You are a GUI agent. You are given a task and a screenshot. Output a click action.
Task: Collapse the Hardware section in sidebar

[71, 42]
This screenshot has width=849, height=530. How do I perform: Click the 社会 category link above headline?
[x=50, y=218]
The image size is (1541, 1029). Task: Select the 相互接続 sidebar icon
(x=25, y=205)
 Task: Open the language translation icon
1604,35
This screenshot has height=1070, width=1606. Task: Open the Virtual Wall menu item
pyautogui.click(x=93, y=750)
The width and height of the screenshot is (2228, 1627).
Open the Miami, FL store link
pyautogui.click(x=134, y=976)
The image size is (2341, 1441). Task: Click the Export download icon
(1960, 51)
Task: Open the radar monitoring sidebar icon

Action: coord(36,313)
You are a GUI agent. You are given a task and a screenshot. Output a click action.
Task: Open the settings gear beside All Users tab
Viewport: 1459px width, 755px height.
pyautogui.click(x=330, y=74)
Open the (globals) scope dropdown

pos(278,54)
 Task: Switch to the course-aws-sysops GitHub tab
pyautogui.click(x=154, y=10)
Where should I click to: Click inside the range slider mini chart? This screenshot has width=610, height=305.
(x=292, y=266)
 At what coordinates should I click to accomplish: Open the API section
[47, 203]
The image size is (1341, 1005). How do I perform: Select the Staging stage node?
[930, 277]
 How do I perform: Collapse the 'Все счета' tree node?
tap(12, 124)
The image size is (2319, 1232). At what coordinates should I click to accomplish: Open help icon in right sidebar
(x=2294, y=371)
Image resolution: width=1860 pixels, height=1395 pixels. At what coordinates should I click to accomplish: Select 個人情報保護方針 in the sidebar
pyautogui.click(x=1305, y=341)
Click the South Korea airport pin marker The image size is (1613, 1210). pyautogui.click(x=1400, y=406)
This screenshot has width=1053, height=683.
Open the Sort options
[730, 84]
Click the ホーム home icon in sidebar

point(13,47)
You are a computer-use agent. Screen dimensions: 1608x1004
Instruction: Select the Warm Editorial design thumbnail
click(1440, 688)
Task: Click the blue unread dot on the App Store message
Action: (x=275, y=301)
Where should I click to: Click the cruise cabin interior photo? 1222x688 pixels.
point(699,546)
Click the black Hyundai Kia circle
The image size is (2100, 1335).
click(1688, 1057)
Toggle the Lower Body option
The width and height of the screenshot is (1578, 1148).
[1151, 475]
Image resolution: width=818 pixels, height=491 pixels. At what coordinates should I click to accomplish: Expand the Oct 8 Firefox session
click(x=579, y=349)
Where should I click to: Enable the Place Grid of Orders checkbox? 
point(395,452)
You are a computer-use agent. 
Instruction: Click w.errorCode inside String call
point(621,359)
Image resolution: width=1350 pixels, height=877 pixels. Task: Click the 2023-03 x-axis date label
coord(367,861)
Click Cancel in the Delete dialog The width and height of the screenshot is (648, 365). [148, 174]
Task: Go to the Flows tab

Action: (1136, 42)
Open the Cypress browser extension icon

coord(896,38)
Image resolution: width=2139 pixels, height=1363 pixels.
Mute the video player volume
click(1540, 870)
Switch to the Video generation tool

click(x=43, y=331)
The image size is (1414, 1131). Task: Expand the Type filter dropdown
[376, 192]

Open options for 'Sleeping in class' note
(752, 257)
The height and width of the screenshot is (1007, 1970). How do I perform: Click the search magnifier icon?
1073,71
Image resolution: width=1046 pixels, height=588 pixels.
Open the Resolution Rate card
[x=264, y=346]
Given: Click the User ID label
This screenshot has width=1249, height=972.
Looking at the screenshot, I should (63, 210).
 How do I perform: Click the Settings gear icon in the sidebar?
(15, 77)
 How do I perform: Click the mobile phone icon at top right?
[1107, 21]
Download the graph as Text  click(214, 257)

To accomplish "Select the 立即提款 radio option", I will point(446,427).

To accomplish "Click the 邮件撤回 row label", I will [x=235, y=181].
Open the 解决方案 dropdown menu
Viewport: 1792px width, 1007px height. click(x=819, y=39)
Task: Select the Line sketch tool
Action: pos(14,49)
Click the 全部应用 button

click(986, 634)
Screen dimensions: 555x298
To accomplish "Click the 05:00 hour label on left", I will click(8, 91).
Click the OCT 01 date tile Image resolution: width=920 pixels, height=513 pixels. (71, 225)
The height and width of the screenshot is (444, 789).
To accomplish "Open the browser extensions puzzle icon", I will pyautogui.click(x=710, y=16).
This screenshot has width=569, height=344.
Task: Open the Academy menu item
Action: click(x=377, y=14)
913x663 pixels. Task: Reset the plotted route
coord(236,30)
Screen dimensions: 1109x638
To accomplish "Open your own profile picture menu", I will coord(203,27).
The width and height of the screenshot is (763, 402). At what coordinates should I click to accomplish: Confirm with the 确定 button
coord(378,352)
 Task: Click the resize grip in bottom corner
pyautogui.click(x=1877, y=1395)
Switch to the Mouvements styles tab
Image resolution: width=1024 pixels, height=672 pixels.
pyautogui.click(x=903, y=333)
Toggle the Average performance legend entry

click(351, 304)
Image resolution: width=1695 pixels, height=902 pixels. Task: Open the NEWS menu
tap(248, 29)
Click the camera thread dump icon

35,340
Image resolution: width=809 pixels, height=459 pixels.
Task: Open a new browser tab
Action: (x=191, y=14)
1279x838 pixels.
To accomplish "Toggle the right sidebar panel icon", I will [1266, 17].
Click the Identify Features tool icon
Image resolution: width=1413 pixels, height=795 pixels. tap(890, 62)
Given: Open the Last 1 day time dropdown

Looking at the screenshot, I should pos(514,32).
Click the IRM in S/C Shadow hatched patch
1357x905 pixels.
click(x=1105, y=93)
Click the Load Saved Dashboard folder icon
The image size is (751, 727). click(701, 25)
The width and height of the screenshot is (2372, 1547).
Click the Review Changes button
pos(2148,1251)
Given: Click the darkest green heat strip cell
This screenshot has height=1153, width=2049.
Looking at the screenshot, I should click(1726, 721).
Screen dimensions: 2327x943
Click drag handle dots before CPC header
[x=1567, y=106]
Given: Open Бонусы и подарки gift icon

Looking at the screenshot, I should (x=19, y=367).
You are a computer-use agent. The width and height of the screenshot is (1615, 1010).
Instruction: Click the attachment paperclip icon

________________________

TASK INSTRUCTIONS
Copy the entries exactly, leaving no line out.

RESULT FOR THIS EXERCISE
You are a GUI agent. You are given a task and a screenshot. Output a click action.
Task: Collapse the Hardware section in sidebar

[71, 42]
This screenshot has width=849, height=530. How do I perform: Click the 社会 category link above headline?
[x=50, y=218]
The image size is (1541, 1029). Task: Select the 相互接続 sidebar icon
(x=25, y=205)
 Task: Open the language translation icon
1604,35
This screenshot has height=1070, width=1606. Task: Open the Virtual Wall menu item
pyautogui.click(x=93, y=750)
The width and height of the screenshot is (2228, 1627).
Open the Miami, FL store link
pyautogui.click(x=134, y=976)
The image size is (2341, 1441). Task: Click the Export download icon
(1960, 51)
Task: Open the radar monitoring sidebar icon

Action: coord(36,313)
You are a GUI agent. You are given a task and a screenshot. Output a click action.
Task: Open the settings gear beside All Users tab
Viewport: 1459px width, 755px height.
pyautogui.click(x=330, y=74)
Open the (globals) scope dropdown

pos(278,54)
 Task: Switch to the course-aws-sysops GitHub tab
pyautogui.click(x=154, y=10)
Where should I click to: Click inside the range slider mini chart? This screenshot has width=610, height=305.
(x=292, y=266)
 At what coordinates should I click to accomplish: Open the API section
[47, 203]
The image size is (1341, 1005). How do I perform: Select the Staging stage node?
[930, 277]
 How do I perform: Collapse the 'Все счета' tree node?
tap(12, 124)
The image size is (2319, 1232). At what coordinates should I click to accomplish: Open help icon in right sidebar
(x=2294, y=371)
Image resolution: width=1860 pixels, height=1395 pixels. At what coordinates should I click to accomplish: Select 個人情報保護方針 in the sidebar
pyautogui.click(x=1305, y=341)
Click the South Korea airport pin marker The image size is (1613, 1210). pyautogui.click(x=1400, y=406)
This screenshot has width=1053, height=683.
Open the Sort options
[730, 84]
Click the ホーム home icon in sidebar

point(13,47)
You are a computer-use agent. Screen dimensions: 1608x1004
Instruction: Select the Warm Editorial design thumbnail
click(1440, 688)
Task: Click the blue unread dot on the App Store message
Action: (x=275, y=301)
Where should I click to: Click the cruise cabin interior photo? 1222x688 pixels.
point(699,546)
Click the black Hyundai Kia circle
The image size is (2100, 1335).
click(1688, 1057)
Toggle the Lower Body option
The width and height of the screenshot is (1578, 1148).
[1151, 475]
Image resolution: width=818 pixels, height=491 pixels. At what coordinates should I click to accomplish: Expand the Oct 8 Firefox session
click(x=579, y=349)
Where should I click to: Enable the Place Grid of Orders checkbox? 
point(395,452)
You are a computer-use agent. 
Instruction: Click w.errorCode inside String call
point(621,359)
Image resolution: width=1350 pixels, height=877 pixels. Task: Click the 2023-03 x-axis date label
coord(367,861)
Click Cancel in the Delete dialog The width and height of the screenshot is (648, 365). [148, 174]
Task: Go to the Flows tab

Action: (1136, 42)
Open the Cypress browser extension icon

coord(896,38)
Image resolution: width=2139 pixels, height=1363 pixels.
Mute the video player volume
click(1540, 870)
Switch to the Video generation tool

click(x=43, y=331)
The image size is (1414, 1131). Task: Expand the Type filter dropdown
[376, 192]

Open options for 'Sleeping in class' note
(752, 257)
The height and width of the screenshot is (1007, 1970). How do I perform: Click the search magnifier icon?
1073,71
Image resolution: width=1046 pixels, height=588 pixels.
Open the Resolution Rate card
[x=264, y=346]
Given: Click the User ID label
This screenshot has width=1249, height=972.
Looking at the screenshot, I should (63, 210).
 How do I perform: Click the Settings gear icon in the sidebar?
(15, 77)
 How do I perform: Click the mobile phone icon at top right?
[1107, 21]
Download the graph as Text  click(214, 257)

To accomplish "Select the 立即提款 radio option", I will point(446,427).

To accomplish "Click the 邮件撤回 row label", I will [x=235, y=181].
Open the 解决方案 dropdown menu
Viewport: 1792px width, 1007px height. click(x=819, y=39)
Task: Select the Line sketch tool
Action: pos(14,49)
Click the 全部应用 button

click(986, 634)
Screen dimensions: 555x298
To accomplish "Click the 05:00 hour label on left", I will click(8, 91).
Click the OCT 01 date tile Image resolution: width=920 pixels, height=513 pixels. (71, 225)
The height and width of the screenshot is (444, 789).
To accomplish "Open the browser extensions puzzle icon", I will pyautogui.click(x=710, y=16).
This screenshot has width=569, height=344.
Task: Open the Academy menu item
Action: click(x=377, y=14)
913x663 pixels. Task: Reset the plotted route
coord(236,30)
Screen dimensions: 1109x638
To accomplish "Open your own profile picture menu", I will coord(203,27).
The width and height of the screenshot is (763, 402). At what coordinates should I click to accomplish: Confirm with the 确定 button
coord(378,352)
 Task: Click the resize grip in bottom corner
pyautogui.click(x=1877, y=1395)
Switch to the Mouvements styles tab
Image resolution: width=1024 pixels, height=672 pixels.
pyautogui.click(x=903, y=333)
Toggle the Average performance legend entry

click(351, 304)
Image resolution: width=1695 pixels, height=902 pixels. Task: Open the NEWS menu
tap(248, 29)
Click the camera thread dump icon

35,340
Image resolution: width=809 pixels, height=459 pixels.
Task: Open a new browser tab
Action: (x=191, y=14)
1279x838 pixels.
To accomplish "Toggle the right sidebar panel icon", I will [1266, 17].
Click the Identify Features tool icon
Image resolution: width=1413 pixels, height=795 pixels. tap(890, 62)
Given: Open the Last 1 day time dropdown

Looking at the screenshot, I should pos(514,32).
Click the IRM in S/C Shadow hatched patch
1357x905 pixels.
click(x=1105, y=93)
Click the Load Saved Dashboard folder icon
The image size is (751, 727). click(701, 25)
The width and height of the screenshot is (2372, 1547).
Click the Review Changes button
pos(2148,1251)
Given: Click the darkest green heat strip cell
This screenshot has height=1153, width=2049.
Looking at the screenshot, I should click(1726, 721).
Screen dimensions: 2327x943
Click drag handle dots before CPC header
[x=1567, y=106]
Given: Open Бонусы и подарки gift icon

Looking at the screenshot, I should (x=19, y=367).
You are a computer-use agent. The width and height of the screenshot is (1615, 1010).
Instruction: Click the attachment paperclip icon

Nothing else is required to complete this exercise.